Output Stationary Systolic Module

The Systolic Array is a widely used architecture for evaluation of the core matrix multiplication. This operation is achieved by the Systolic Module, which consists of a square grid of Processing Elements (PE). Each PE consists of a Multiply-Accumulate (MAC) unit, which takes input features from North and West PEs. Additionally, the incoming features are propagated “forward” and “downwards” to the East and South PEs, respectively. The matrix dimension n is parametrizable at compile time, as well as the arithmetic precision of the operands.

Systolic Array

The MAC units in each PE perform the multiply-accumulate operation over 2 cycles, using Xilinx floating-point adders and multipliers. A register is placed after the multiplication stage to meet timing constraints, enabling the systolic module to be operated at 200MHz. In addition to the accumulators, each PE contains a bias adder and an activation core to fully perform the computation required for a Fully-Connected Neural Network layer. After driving the input matrix values, the upstream logic can pulse a bias_valid and then an activation_valid signal to overwrite the accumulator contents with the added bias and activated features, respectively. The activation core supports ReLU and LeakyReLU activations. Finally, the upstream logic can pulse a shift_valid signal to overwrite the accumulators with arbitrary data.

Systolic Array

Systolic Module Driver

The Systolic Module Driver generates pulse signals in the format required to drive the read interface of an on-chip buffer such that data signals are made available with the required timing for the processing elements of a systolic module.
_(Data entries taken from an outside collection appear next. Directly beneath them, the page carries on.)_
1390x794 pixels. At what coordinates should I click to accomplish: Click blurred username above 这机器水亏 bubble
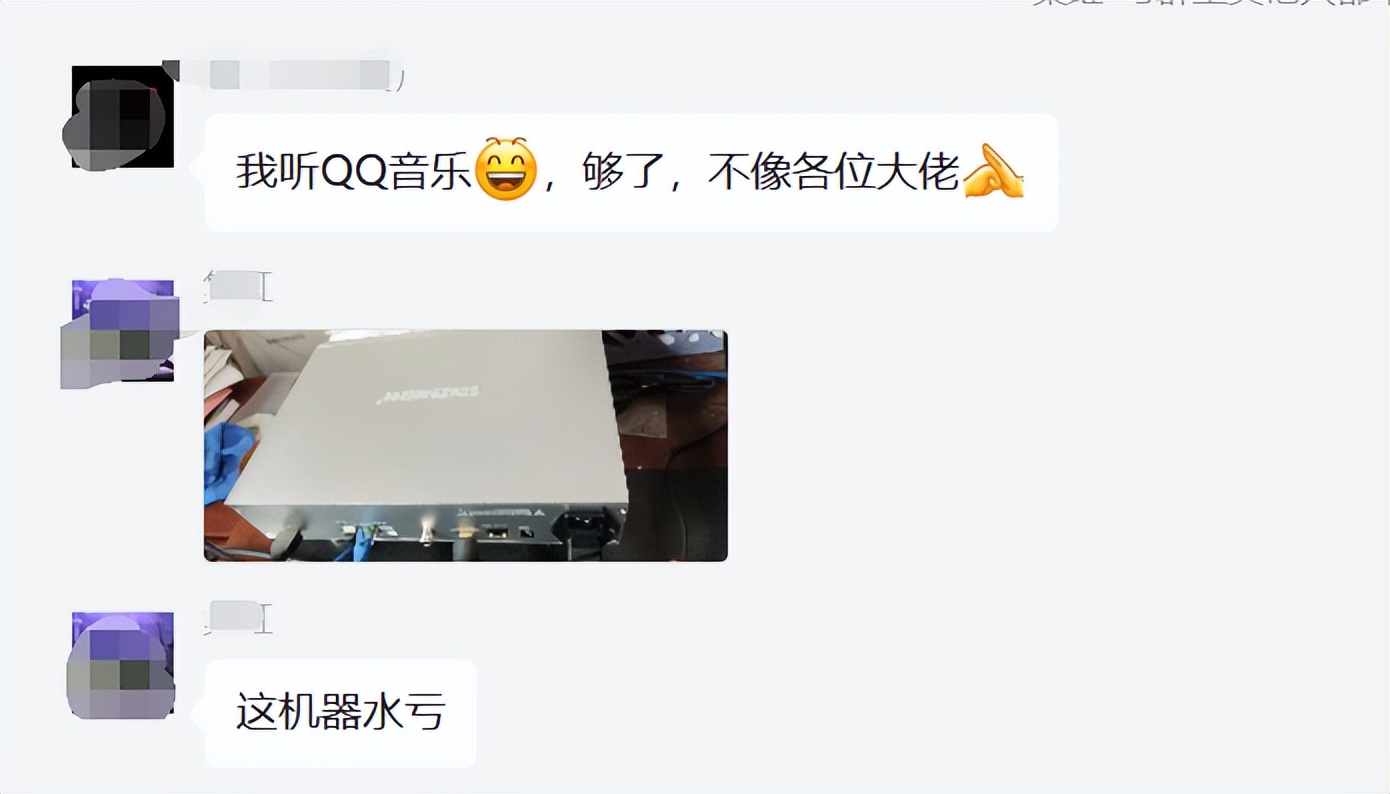(x=238, y=618)
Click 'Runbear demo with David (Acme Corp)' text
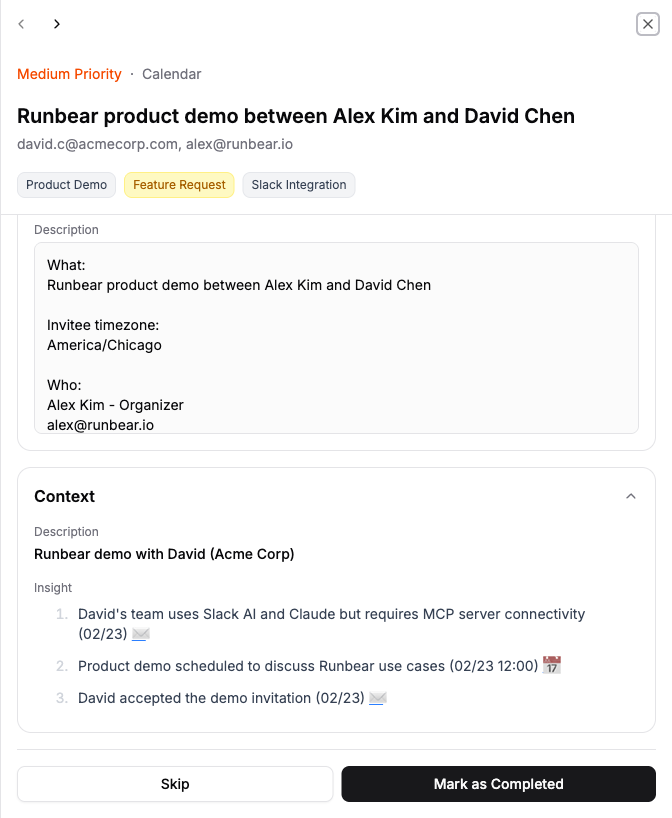This screenshot has width=672, height=818. [164, 553]
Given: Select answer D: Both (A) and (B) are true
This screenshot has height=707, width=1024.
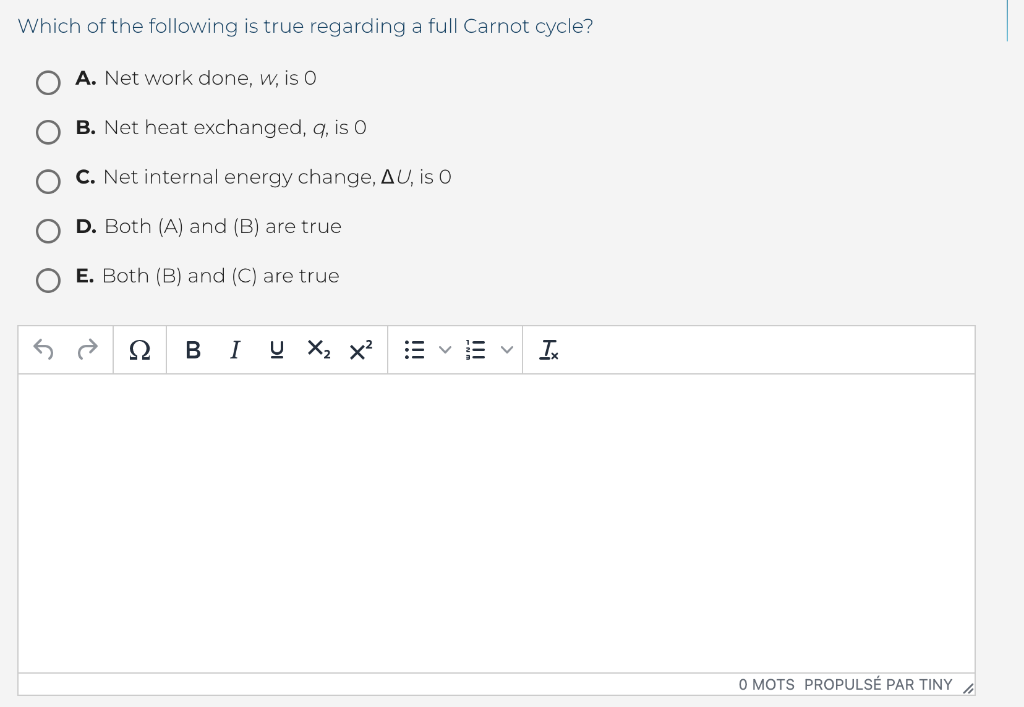Looking at the screenshot, I should (x=48, y=231).
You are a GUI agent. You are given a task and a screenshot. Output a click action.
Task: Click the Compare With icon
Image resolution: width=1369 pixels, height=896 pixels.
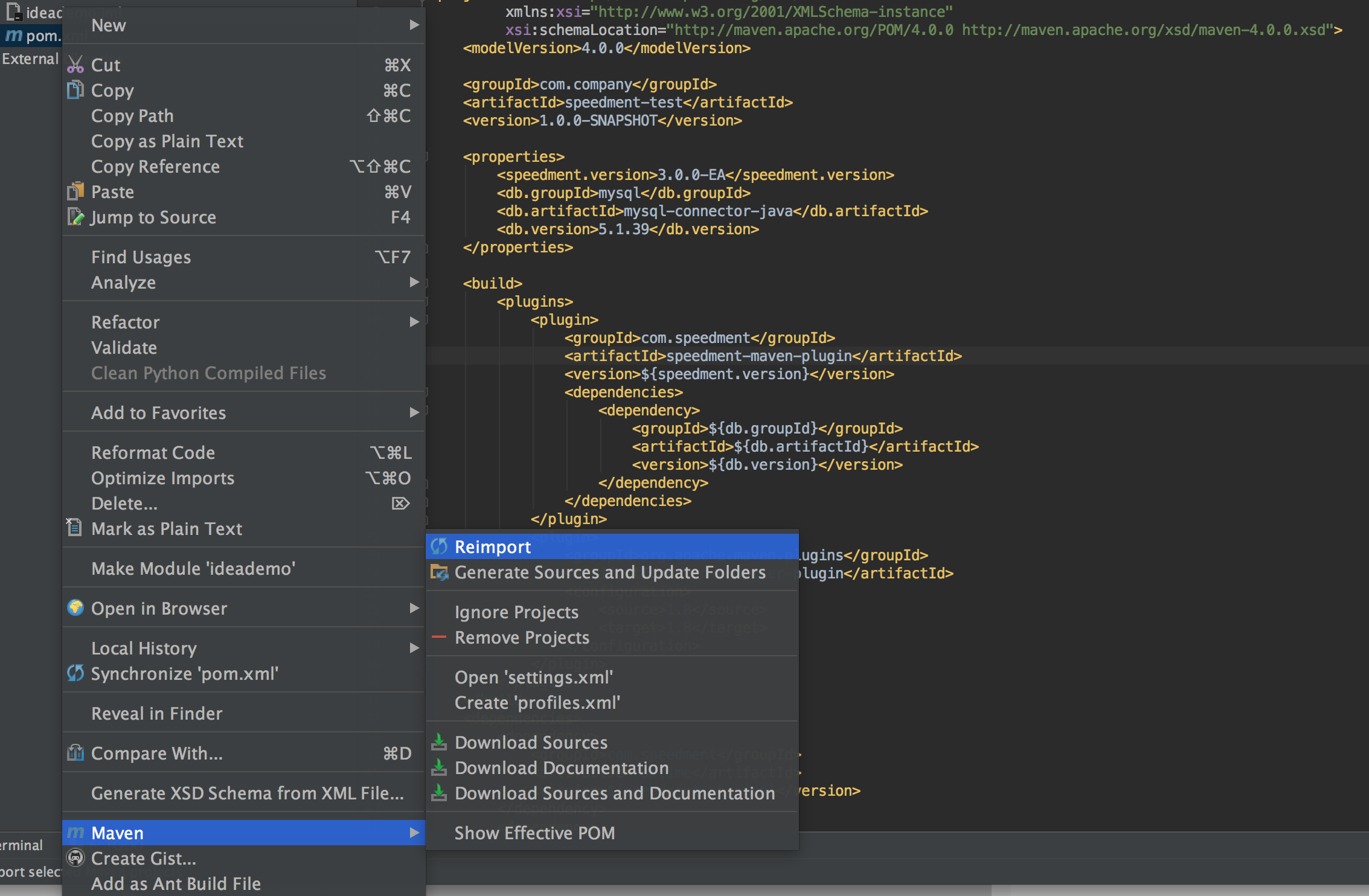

This is achieved through a shift register of size BUFFER_SLOT_COUNT. After receiving a starting pulse, the least significant bit is set to 1. Subsequently, the register shifts after every shift pulse, up to a runtime-parametrizable pulse limit count parameter (this is set to the number of output features for the layer being executed). The driver should then pulse a subsequent BUFFER_SLOT_COUNT times until the register is flushed.